Chapter Review Questions

1. What are four characteristics of a corporation
that distinguish it from the sole proprietorship
and the partnership?
1. The corporation is an artificial entity
created by law.
2. The corporation is an entity separate
from its owners or managers.
3. The corporation has certain rights
and powers, which it exercises
through its agents.
4. The corporation has the capacity to
exist perpetually.
2. If a corporation defaults on its debts, may
the creditors typically look to the shareholders
for payment?
No
Under what circumstances might the
shareholders become personally liable for
the debts of the corporation?
If the corporate veil is pierced or if the
shareholders give personal guarantees
for the debts of the corporation.
3. Suppose that John’s Appliance, Inc. is a
corporation formed by John Miller. John
Miller is the only owner and employee of
John’s Appliance, Inc., an appliance repair
service business. John Miller has formed
the corporation to shelter his personal assets.
He has put title to the repair truck
(which he often uses for his own personal
enjoyment), all of his equipment and tools,
and his workshop in his own name, although
he leases these items back to the
corporation. What are some of the potential
problems with this arrangement?
The commingling of corporate and personal
assets could be negative considerations
in the event of an attempt to pierce
the corporate veil.
What can John Miller do to decrease the
risk that the corporate veil of John’s Appliances,
Inc. could be pierced in the event of
a lawsuit?
1. He should be sure to keep corporate
and personal funds separate and to
keep separate books for the corporation.
2. He should be sure to follow all statutory
formalities with regard to the
corporation.
3. He should be sure to put himself
forth as the agent of the corporation
(and not personally) in all dealings
with others.
4. He should be sure that the corporation
is adequately capitalized.
4. Dave Breen and Sue Martin would like to
start a business involving themselves and
D&S Equipment, Inc., a corporation that
holds certain of their assets. Could they
form a regular business corporation with
Dave Breen, Sue Martin, and D&S Equipment,
Inc. being the shareholders?
Yes
Could they form an S Corporation?
No, corporations may not be shareholders
of S Corporations.
5. Who elects the directors of a corporation?
The shareholders
Who elects the officers?
The directors
Could an individual be a shareholder, director,
and officer all at the same time?
Yes
6. Could a group of attorneys and physicians
form a single professional corporation?
No
Why or why not?
A professional corporation may be
formed to provide services only within a
single profession.
7. Are all corporations incorporated as nonprofit
corporations automatically exempt
from paying income tax?
No, nonprofit corporations must meet
the requirements set forth in the Internal
Revenue Code to qualify for tax-exempt
status.
8. Explain the general differences between a
regular business corporation and an S Corporation.

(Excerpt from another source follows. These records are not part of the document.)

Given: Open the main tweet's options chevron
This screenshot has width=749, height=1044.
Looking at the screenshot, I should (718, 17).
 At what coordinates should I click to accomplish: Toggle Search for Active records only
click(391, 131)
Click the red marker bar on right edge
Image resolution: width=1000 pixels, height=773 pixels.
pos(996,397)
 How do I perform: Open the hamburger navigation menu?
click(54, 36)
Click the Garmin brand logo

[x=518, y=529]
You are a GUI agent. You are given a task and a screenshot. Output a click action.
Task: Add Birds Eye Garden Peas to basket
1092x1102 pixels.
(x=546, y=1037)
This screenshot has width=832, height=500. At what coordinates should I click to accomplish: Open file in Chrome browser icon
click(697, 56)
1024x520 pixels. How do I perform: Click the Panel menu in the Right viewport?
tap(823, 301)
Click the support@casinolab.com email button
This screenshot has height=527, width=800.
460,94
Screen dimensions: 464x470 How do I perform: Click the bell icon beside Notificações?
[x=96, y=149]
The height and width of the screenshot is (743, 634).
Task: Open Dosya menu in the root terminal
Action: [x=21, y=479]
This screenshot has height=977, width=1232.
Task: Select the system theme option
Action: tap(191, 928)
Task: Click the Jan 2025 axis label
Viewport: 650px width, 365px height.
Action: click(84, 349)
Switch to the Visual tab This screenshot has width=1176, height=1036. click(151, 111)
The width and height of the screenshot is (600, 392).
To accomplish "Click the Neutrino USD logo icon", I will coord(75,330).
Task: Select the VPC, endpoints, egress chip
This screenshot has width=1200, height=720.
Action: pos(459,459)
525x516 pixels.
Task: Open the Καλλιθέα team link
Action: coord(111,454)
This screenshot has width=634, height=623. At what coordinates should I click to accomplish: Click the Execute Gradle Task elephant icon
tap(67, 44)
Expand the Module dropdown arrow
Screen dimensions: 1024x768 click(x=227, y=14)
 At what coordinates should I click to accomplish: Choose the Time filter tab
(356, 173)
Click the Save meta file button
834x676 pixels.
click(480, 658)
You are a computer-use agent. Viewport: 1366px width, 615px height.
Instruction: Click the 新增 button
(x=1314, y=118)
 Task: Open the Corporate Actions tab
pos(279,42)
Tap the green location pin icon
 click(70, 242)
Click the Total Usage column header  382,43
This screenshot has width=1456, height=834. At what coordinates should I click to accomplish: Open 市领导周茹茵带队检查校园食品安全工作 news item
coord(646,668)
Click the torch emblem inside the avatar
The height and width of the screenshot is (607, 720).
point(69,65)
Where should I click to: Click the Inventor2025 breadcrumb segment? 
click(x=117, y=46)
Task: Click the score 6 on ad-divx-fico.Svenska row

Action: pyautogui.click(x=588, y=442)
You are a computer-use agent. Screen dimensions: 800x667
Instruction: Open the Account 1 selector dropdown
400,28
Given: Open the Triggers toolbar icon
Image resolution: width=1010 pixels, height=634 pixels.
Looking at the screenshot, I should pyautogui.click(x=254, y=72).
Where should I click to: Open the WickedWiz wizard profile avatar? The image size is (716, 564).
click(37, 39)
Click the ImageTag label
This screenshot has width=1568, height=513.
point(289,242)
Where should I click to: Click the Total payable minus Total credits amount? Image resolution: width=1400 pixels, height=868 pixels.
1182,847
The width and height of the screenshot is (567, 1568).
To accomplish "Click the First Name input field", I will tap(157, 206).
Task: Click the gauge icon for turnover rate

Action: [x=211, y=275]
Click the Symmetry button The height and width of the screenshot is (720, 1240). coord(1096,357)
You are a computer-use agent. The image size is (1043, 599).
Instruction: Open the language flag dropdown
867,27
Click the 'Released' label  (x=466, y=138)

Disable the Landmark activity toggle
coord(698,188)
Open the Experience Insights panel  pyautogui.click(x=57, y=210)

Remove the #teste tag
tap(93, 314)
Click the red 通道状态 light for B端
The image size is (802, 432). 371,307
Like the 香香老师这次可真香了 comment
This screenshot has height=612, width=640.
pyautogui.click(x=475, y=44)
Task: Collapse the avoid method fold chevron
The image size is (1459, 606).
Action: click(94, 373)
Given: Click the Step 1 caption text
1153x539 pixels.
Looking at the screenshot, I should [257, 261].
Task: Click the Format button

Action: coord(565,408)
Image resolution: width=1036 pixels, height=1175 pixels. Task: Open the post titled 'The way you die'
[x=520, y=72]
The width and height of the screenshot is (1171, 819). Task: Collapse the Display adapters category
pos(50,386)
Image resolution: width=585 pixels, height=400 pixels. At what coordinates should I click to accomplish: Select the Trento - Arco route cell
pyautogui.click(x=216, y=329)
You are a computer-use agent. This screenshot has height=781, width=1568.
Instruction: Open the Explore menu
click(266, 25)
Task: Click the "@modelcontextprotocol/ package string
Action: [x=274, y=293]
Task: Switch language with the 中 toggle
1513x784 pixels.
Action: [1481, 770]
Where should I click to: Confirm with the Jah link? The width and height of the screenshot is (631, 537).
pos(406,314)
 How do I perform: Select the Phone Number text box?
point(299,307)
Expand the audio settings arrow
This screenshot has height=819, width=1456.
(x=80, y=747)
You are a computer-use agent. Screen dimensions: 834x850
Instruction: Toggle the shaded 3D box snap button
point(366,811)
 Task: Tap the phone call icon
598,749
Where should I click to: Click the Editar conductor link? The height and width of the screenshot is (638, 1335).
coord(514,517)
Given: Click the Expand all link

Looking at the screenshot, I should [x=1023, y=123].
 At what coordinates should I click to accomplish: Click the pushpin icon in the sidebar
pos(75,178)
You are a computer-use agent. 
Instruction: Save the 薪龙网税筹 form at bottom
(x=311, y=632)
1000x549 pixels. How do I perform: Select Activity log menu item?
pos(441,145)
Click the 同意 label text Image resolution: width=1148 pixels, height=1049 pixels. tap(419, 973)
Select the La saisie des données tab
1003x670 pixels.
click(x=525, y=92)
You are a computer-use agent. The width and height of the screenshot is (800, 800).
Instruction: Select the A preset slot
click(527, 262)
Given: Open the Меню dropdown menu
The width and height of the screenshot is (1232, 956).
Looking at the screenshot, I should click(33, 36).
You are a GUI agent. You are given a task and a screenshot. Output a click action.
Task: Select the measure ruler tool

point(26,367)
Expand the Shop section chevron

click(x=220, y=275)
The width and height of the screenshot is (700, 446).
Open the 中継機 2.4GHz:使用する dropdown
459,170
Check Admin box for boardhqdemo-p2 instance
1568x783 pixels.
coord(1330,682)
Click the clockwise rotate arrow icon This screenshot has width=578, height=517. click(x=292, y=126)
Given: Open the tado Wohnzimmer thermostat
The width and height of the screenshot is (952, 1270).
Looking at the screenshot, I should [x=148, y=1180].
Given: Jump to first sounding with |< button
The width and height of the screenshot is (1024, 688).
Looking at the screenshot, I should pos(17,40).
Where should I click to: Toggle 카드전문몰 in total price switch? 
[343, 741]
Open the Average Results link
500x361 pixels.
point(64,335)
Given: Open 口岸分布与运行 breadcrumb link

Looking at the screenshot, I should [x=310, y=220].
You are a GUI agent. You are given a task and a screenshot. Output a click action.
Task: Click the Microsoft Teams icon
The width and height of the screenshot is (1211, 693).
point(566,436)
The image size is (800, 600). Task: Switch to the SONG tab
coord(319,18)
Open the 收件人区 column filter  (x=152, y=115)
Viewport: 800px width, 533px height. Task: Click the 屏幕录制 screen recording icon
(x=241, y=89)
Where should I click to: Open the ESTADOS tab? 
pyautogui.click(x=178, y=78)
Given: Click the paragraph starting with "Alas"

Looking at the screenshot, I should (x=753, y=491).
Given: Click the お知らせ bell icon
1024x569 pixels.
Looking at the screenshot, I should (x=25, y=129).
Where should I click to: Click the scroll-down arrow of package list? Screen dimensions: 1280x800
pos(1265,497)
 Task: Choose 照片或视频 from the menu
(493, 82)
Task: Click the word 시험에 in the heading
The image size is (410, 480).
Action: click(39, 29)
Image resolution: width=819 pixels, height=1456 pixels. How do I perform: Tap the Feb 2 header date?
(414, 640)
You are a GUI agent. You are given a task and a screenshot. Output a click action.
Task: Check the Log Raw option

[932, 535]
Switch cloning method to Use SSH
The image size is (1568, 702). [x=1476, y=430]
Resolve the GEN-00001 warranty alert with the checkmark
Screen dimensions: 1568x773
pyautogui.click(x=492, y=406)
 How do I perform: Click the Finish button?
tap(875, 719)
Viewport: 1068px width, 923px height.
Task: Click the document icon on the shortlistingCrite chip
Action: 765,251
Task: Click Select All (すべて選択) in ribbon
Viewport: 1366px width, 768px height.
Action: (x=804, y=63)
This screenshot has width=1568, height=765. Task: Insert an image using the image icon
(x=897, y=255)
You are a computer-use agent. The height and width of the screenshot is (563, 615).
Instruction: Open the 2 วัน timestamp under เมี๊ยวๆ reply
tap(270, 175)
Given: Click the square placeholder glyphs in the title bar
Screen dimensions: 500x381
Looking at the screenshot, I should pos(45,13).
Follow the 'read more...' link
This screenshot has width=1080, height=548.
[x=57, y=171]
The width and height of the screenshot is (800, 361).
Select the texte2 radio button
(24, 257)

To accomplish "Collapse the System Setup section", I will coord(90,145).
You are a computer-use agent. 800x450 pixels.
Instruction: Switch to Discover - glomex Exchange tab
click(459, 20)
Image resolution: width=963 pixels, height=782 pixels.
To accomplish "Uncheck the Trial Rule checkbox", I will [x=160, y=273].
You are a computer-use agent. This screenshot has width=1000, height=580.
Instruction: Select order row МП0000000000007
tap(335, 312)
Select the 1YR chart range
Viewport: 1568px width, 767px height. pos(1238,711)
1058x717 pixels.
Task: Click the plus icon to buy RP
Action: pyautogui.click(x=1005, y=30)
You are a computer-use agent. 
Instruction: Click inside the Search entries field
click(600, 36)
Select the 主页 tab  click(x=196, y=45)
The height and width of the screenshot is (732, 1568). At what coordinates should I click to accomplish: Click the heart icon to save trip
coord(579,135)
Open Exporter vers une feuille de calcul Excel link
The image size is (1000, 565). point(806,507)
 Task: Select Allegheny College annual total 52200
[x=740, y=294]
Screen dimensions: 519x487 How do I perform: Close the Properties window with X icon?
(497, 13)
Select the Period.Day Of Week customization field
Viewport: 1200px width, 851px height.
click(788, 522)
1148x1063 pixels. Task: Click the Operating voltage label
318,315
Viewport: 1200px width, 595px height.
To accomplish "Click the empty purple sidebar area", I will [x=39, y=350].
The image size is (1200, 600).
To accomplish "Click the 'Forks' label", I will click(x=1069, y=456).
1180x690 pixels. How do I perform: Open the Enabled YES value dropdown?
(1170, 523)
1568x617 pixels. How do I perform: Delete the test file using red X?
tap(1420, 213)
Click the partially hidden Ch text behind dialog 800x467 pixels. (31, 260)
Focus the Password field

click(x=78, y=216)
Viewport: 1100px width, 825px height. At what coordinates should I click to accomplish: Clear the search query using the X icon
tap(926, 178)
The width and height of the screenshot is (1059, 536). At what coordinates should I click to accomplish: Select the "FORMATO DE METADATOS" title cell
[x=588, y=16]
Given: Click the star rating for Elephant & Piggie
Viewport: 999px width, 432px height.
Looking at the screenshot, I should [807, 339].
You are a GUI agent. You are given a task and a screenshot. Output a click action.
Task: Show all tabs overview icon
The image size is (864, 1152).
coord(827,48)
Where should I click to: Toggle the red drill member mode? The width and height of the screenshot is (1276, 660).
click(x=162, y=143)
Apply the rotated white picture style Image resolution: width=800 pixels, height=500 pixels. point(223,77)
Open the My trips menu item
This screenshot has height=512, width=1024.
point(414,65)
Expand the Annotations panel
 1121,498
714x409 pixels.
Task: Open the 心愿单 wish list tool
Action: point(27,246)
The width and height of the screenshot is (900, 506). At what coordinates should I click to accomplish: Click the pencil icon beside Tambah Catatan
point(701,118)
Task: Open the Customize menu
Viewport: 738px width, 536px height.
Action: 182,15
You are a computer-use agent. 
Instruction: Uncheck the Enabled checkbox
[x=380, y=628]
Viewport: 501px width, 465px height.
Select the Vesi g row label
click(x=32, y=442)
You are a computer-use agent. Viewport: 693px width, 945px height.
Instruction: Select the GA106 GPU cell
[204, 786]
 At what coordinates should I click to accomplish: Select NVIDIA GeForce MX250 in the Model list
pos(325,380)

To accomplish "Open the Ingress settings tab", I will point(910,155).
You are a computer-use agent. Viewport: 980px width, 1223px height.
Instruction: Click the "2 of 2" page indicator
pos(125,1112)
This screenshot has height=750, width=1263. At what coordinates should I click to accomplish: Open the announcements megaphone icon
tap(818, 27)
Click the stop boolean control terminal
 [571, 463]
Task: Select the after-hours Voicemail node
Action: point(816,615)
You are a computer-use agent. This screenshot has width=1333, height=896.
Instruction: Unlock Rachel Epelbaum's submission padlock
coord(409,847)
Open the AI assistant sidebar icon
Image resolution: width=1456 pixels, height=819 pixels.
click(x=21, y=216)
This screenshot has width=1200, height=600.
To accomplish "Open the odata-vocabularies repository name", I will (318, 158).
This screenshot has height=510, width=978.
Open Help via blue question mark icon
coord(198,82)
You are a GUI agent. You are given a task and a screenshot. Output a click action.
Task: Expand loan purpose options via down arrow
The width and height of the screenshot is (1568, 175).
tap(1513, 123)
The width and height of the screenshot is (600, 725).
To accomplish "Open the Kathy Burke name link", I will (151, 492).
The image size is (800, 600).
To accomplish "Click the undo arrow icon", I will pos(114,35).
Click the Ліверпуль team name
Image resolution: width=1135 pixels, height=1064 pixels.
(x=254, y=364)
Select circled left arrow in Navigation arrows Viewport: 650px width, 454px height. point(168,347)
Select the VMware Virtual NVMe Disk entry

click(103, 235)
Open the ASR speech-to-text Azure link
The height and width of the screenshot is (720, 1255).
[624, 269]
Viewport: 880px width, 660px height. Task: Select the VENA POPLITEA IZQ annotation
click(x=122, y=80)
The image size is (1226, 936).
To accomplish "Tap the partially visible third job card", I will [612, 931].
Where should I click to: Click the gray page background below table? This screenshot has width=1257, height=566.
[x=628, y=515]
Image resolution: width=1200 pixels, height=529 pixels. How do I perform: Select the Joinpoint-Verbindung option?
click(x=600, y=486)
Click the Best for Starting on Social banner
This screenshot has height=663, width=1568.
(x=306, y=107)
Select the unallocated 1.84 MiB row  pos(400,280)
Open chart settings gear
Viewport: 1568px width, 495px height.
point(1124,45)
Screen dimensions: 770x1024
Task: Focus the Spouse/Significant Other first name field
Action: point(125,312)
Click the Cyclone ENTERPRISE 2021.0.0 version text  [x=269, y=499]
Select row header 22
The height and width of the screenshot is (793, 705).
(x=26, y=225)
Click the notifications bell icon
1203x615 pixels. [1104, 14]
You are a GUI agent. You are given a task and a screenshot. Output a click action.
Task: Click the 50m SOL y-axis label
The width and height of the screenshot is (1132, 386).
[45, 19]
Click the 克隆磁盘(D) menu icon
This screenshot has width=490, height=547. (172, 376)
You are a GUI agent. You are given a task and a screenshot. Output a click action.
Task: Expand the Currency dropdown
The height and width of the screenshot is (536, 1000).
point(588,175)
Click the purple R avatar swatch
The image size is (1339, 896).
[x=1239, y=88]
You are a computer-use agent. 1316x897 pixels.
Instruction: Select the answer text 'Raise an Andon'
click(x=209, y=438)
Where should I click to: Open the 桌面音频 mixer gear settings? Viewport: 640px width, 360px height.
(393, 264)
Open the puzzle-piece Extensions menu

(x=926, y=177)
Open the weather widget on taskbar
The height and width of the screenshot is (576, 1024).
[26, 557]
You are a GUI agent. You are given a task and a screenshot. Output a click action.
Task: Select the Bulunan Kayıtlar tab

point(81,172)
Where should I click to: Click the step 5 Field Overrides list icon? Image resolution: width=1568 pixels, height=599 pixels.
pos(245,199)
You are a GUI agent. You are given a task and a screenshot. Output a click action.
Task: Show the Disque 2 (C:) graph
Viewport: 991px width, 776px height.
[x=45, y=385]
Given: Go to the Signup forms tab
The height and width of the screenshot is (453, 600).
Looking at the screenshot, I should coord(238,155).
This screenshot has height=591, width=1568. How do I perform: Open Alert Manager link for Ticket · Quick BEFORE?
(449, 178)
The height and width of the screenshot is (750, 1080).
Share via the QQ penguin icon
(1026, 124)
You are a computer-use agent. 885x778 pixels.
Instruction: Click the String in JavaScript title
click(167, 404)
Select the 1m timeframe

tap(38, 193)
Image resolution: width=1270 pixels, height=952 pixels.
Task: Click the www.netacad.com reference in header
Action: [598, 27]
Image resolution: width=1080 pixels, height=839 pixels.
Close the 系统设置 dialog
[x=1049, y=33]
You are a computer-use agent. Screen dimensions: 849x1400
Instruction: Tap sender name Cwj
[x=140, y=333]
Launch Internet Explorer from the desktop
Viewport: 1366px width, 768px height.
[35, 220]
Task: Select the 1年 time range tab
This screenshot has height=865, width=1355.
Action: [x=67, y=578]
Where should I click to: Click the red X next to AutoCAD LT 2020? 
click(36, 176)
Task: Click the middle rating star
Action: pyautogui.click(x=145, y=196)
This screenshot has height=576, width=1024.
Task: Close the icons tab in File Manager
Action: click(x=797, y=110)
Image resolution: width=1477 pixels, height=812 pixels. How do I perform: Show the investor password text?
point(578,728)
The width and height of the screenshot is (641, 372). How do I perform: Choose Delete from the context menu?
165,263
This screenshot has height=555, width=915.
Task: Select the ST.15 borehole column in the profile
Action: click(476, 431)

The main difference between S Corporations
and regular business corporations
is that the shareholders of S
Corporations are taxed much like partners,
thus avoiding double taxation.
Other differences relate to the restrictions
placed on the eligibility of
shareholders of S Corporations.
9. What are some of the practical differences
between regular business corporations and
statutory close corporations?
1. There is a limit on the number of
shareholders that a statutory close
corporation may have, usually 50 or
fewer.
2. There may be statutory restrictions
placed on the transfer of the stock of
statutory close corporations.
3. In many instances statutory close
corporations are managed by the
shareholders and no board of directors
is elected.
4. Statutory close corporations often
are not required to adopt bylaws.
10. Suppose that Anna and Grace want to start
a business to market a new food product
they have invented. Limited liability is important
to them because of the potential
product liability problems associated with
manufacturing and selling food products.
Initially, Anna and Grace will be the only
investors, and they may not see a profit in
their business for a few years. What types
of business organizations are available to
Anna and Grace?
Anna and Grace would not consider a
partnership or limited partnership if
they are the only investors and they are
both concerned with limiting their personal
liability. Options that may work
for Anna and Grace include a limited liability
company, a limited liability partnership,
a business corporation, or an S
Corporation.
What type of organization would you suggest?
Why?
A limited liability company or S Corporation
may be the most advantageous
form of business organization, because
of the income tax benefits that these
types of organizations offer. However,
any one of the above-mentioned forms of
business entity would be acceptable so
long as the reasons are valid.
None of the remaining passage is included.